Looks like Canada is giving up on hope that the United States will finally put a quick end on the tariffs it imposed on steel and aluminum exports, sources claiming knowledge on the issue said on Thursday, adding that Ottawa is now seeking to impose its own set of quotas and tariffs on imports of several categories of steel from other countries.

The government is also requesting that the Canadian International Trade Tribunal conduct an inquiry to determine whether long-term measures are warranted.

The administration of U.S. President Donald Trump imposed the tariffs on Canada and Mexico in June, citing national security reasons.

A new report from CoBank says the agreement is expected to keep tariffs on food and agriculture between the three countries at zero.

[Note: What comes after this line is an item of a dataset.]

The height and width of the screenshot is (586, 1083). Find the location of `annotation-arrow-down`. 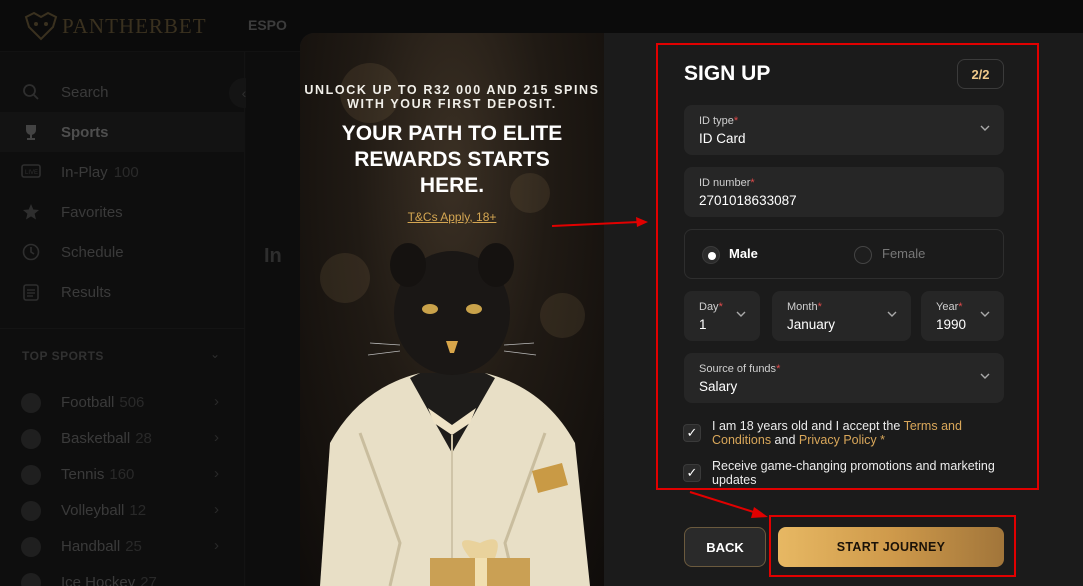

annotation-arrow-down is located at coordinates (728, 504).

The new quotas and tariffs would affect countries such as China and Turkey, but not Canadian steel imports from the USA, which are already subject to other duties. "They will simply pass on the 25-per-cent retaliatory tariffs to their Canadian customers". "It's more ironic than intentional, but it gives you an example of the importance of imported steel in Canada". It costs more than four times extra to ship a tonne of steel to Vancouver from Ontario than it does from China or Korea, said Richard Lyall, president of the Residential Construction Council of Ontario.

The government of Canadian Prime Minister Justin Trudeau is pessimistic about the chances of the tariffs being removed soon, said the sources, who asked to remain anonymous, given the sensitivity of the situation.

Canada rejected the demand and made it clear that any cap on the metals would have be at a level higher than current exports to allow room for shipments to grow.

The latest pork export sales figures were out early this week for the US and what it showed was that sales to China were down about 21 percent from year ago levels and sales to Mexico were down I think about five to six percent. Goldman said two government sources told him the information, declining to name them.